I still regret nothing.


Cool moments:

-- Former umpire Steve Palermo walking out with the umpiring crew for the exchange of lineup cards. If you don't know the Palermo story, take a moment to read about it. I've had the pleasure to meet him a few times and he's truly an inspirational guy. Very nice that MLB take a moment to honor him before the game.

-- This...


-- The Melk Man winning the MVP. I was happy for him, but damn does that trade look worse every day. Like it needs the help.

-- No clue what was up with Melky's electric shoes. Easy to find.


-- The flashbulbs for the Billy Butler plate appearances were fun to see. I was in the left field seats above the fountains, so I had a perfect view of the rest of the crowd. Don't believe we've ever had a flashbulb moment at the K.

-- I want to name a defensive play of the game here... Maybe Jose Bautista's dive on a sinking liner in right? Nice play, but lost in the context.

-- The pregame introductions with the crowd wearing their color coordinated t-shirts and the giant American flag on the field...


-- In between a pitching change in the ninth, the scoreboard showed a video on George Brett and what he meant to the franchise. A nice tribute to a man who really filled the role of Ambassador this week. The guy was everywhere. However, the biggest cheer for the video came when Frank White made an appearance.

The bizarre:

-- Bryce Harper losing the fly ball in the dusk. Clown catch, bro. (I know... Lame. I'm required by the Blogger Union.)

-- Ron Washington choosing to stick with David Ortiz for two plate appearances after Ortiz said he would hit just once before giving way to Butler. With the lefty Kershaw on the mound, it was actually an opportunity to play the splits.

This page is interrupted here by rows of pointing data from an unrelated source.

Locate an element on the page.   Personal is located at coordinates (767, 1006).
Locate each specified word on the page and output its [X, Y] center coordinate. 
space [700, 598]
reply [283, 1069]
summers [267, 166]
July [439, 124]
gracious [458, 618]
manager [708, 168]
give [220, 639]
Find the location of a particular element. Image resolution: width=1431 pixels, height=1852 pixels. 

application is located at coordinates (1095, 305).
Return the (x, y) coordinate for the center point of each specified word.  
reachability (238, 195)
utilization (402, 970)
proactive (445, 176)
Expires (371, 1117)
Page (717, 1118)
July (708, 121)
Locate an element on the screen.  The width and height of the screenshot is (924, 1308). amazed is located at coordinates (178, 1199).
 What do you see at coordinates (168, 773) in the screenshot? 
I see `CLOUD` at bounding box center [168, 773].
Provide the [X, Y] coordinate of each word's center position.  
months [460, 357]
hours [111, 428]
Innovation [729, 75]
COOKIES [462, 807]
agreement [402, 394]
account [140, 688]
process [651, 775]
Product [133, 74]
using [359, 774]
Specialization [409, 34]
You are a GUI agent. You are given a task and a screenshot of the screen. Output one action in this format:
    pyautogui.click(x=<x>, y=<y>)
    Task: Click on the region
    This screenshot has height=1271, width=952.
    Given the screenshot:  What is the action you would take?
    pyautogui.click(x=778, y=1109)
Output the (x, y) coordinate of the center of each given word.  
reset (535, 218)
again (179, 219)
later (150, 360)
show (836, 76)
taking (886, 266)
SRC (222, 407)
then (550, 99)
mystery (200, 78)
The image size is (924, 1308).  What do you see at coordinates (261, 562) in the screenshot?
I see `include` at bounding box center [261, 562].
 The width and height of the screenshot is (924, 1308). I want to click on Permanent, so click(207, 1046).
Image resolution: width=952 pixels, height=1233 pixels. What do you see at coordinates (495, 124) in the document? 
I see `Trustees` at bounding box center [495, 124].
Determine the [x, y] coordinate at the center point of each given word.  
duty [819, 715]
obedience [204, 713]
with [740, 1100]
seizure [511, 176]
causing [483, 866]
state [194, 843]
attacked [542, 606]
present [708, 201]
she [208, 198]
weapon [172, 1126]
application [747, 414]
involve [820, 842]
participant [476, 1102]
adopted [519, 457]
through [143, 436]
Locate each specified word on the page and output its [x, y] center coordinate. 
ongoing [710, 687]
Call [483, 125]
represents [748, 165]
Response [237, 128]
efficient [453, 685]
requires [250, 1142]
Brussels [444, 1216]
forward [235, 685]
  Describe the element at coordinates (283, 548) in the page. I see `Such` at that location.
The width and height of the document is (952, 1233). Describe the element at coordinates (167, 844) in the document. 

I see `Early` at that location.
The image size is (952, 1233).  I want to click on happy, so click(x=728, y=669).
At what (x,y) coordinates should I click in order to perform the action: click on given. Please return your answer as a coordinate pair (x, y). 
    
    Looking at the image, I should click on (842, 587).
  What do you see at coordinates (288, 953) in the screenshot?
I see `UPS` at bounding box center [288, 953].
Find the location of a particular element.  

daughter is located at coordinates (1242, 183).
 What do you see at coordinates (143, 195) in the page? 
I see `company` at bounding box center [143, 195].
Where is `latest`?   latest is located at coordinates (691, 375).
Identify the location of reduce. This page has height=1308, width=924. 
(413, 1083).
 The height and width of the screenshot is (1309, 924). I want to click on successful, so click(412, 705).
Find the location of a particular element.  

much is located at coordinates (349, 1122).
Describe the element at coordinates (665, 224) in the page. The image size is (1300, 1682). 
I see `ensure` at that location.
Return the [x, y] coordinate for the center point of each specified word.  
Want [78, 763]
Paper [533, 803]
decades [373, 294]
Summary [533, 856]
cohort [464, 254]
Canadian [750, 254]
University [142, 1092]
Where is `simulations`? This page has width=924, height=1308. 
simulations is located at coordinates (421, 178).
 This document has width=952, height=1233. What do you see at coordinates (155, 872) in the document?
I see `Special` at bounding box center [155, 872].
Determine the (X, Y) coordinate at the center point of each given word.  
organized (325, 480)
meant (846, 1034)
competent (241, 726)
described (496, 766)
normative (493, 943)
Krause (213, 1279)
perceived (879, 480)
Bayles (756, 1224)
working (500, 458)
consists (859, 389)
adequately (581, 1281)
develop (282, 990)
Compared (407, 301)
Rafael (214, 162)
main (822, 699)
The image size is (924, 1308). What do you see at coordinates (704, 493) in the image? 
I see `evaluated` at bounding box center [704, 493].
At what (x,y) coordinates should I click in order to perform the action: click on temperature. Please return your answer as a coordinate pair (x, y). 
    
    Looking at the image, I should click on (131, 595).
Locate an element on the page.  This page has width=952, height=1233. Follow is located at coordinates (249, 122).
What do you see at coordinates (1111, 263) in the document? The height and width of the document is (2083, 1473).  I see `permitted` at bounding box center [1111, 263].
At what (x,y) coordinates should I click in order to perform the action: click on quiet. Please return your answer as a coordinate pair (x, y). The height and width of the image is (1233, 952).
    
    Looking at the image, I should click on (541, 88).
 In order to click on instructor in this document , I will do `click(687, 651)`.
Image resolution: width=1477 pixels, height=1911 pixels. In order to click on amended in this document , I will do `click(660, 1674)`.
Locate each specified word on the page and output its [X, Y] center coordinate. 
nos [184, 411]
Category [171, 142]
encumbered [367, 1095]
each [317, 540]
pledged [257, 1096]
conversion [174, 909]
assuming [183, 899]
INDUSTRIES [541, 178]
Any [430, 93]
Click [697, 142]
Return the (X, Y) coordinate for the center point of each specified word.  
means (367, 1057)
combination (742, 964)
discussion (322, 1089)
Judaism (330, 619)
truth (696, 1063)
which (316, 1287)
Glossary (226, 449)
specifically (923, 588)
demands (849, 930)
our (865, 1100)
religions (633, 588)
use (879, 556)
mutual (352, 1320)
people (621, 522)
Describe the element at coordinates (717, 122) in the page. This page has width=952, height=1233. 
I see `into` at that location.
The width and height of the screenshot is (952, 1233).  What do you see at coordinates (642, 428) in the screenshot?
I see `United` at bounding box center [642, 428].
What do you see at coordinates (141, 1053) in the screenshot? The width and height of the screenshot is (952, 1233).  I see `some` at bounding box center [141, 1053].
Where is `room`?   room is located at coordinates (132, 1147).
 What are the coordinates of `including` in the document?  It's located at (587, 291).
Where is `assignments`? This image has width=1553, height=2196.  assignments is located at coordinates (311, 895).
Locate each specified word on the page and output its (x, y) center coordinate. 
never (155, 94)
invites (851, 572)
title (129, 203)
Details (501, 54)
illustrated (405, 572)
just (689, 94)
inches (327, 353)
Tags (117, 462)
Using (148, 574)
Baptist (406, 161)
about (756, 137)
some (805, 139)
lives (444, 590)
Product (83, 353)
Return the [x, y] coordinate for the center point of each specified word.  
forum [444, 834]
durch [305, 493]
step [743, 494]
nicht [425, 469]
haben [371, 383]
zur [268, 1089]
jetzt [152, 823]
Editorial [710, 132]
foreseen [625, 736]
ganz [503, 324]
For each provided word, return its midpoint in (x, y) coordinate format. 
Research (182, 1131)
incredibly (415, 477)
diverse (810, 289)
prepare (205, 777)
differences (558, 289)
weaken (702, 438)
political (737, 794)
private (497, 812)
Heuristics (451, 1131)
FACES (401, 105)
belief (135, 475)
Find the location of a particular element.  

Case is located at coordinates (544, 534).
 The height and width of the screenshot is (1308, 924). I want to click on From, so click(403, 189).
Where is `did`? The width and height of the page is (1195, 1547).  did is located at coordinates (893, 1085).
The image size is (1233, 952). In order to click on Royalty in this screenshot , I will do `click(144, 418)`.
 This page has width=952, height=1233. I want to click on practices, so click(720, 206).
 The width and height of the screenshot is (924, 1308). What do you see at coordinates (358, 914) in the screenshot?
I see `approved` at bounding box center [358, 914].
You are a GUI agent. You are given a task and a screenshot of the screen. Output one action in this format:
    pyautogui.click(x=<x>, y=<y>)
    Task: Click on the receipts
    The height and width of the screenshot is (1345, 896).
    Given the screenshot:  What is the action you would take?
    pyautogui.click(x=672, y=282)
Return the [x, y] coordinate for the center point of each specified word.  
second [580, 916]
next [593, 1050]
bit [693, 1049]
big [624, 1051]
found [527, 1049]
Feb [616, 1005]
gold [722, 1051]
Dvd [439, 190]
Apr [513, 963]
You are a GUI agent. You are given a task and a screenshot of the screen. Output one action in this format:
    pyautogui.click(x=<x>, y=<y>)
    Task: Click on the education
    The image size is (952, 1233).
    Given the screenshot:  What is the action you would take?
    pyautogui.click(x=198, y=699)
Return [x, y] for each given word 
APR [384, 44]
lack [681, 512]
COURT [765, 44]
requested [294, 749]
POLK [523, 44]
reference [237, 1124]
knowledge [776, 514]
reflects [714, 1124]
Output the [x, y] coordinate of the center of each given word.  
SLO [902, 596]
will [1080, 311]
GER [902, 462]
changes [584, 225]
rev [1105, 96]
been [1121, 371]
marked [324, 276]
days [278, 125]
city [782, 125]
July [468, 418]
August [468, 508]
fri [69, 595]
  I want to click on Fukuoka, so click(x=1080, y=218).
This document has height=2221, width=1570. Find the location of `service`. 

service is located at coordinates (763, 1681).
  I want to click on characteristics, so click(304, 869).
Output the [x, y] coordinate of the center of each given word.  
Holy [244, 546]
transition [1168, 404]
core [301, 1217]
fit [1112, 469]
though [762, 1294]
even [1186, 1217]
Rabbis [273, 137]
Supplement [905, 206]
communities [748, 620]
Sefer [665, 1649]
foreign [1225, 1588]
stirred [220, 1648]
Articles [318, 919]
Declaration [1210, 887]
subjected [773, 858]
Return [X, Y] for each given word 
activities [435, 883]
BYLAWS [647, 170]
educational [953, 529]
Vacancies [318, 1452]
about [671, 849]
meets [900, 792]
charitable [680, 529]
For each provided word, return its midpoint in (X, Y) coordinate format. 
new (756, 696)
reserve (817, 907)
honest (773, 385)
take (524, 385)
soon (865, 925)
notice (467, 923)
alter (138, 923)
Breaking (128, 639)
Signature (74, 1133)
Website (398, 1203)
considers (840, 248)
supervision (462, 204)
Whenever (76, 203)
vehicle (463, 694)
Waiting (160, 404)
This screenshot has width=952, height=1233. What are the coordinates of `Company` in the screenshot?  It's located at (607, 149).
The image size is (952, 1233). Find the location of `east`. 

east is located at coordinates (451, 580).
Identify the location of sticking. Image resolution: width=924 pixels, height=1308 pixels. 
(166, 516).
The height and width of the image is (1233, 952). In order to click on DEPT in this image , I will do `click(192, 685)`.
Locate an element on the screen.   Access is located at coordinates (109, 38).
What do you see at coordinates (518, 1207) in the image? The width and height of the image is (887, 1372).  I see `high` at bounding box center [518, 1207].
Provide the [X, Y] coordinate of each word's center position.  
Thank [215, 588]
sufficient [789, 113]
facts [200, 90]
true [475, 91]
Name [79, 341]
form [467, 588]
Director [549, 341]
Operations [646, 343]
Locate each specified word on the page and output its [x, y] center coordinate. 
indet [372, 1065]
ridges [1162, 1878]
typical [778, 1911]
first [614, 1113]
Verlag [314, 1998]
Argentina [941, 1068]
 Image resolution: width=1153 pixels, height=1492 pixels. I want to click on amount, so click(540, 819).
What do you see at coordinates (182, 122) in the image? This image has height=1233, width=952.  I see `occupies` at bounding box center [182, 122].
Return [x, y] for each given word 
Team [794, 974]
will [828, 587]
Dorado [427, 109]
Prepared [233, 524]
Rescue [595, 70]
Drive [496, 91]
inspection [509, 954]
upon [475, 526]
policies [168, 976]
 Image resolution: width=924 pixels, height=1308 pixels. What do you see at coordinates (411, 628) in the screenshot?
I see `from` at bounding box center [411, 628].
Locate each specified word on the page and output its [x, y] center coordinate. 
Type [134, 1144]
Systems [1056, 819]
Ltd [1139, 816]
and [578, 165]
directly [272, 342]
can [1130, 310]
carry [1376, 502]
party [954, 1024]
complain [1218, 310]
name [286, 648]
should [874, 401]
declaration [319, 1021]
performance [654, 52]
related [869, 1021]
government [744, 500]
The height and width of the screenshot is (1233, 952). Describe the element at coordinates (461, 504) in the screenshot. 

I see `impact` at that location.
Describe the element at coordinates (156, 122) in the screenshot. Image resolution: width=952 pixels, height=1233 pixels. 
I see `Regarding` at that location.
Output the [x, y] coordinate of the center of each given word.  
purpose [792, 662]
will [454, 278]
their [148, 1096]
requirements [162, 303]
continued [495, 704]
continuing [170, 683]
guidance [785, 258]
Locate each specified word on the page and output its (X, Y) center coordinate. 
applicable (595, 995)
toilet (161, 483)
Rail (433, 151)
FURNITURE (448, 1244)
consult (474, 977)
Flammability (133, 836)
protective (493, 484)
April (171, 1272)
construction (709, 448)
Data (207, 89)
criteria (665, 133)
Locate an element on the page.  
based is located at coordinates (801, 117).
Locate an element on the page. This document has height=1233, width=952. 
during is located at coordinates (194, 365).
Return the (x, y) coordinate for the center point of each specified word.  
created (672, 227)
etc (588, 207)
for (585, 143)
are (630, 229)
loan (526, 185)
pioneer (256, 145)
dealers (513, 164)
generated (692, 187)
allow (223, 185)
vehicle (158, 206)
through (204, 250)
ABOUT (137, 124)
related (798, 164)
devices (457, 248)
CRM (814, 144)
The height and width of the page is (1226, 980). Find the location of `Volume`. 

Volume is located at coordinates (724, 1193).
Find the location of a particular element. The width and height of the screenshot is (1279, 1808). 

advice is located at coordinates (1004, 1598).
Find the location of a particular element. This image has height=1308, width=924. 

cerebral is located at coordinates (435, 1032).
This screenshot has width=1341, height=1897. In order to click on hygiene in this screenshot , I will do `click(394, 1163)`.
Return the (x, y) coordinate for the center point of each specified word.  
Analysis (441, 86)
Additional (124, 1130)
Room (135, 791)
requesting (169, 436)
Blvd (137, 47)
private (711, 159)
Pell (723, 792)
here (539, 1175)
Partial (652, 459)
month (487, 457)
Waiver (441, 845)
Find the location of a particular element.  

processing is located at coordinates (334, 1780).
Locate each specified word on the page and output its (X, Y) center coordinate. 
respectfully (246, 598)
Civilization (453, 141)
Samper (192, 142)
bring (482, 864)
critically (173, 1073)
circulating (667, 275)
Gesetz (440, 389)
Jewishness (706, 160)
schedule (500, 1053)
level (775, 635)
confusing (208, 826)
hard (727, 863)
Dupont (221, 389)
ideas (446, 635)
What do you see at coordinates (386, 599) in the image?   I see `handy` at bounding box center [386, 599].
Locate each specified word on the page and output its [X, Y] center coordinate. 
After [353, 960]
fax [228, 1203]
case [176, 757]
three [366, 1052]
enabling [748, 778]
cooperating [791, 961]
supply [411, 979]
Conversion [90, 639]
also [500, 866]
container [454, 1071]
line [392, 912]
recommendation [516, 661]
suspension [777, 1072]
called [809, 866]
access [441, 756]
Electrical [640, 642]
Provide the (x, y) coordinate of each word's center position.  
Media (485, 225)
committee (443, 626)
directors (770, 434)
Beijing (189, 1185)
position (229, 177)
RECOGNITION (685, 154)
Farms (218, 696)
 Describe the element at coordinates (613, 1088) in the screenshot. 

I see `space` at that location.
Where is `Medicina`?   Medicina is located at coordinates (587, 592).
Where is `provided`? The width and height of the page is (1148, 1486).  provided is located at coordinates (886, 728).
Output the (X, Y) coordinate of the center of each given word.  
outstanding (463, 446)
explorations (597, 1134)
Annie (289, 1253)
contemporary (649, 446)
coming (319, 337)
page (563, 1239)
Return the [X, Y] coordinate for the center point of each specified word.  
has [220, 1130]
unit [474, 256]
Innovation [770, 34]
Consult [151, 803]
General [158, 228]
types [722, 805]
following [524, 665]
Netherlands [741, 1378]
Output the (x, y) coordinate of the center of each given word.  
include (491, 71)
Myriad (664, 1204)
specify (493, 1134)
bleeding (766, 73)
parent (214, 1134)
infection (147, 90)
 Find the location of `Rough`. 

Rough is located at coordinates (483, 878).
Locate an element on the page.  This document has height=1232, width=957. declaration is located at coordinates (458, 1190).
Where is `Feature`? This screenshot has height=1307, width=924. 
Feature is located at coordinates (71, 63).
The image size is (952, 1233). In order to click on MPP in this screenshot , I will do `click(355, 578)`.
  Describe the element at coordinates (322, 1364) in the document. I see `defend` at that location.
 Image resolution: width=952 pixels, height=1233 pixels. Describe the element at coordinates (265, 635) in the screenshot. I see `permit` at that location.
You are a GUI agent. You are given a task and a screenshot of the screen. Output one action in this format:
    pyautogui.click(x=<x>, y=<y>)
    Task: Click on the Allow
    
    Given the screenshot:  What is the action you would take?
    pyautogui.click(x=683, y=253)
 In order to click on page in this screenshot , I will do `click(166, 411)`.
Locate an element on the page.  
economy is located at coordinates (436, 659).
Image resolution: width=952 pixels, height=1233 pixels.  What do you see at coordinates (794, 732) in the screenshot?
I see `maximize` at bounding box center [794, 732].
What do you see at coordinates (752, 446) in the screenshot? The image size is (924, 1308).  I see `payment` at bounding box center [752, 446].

-- Justin Verlander allowing five runs on four hits and two walks. Including the first ever bases loaded triple in All-Star history. The following pitch was one of the few that didn't immediately result in a base runner.


-- Speaking of triples, the National League hit three. You'd think this game was played on AstroTurf by men with the names of Moreno, Coleman and Wilson.

-- The pregame performers. Where do they find these people?

-- Garth Brooks singing that dreadful song on the scoreboard. Screw him. Seriously.

Thanks for coming, baseball. We had a great time. See you in another 39 years.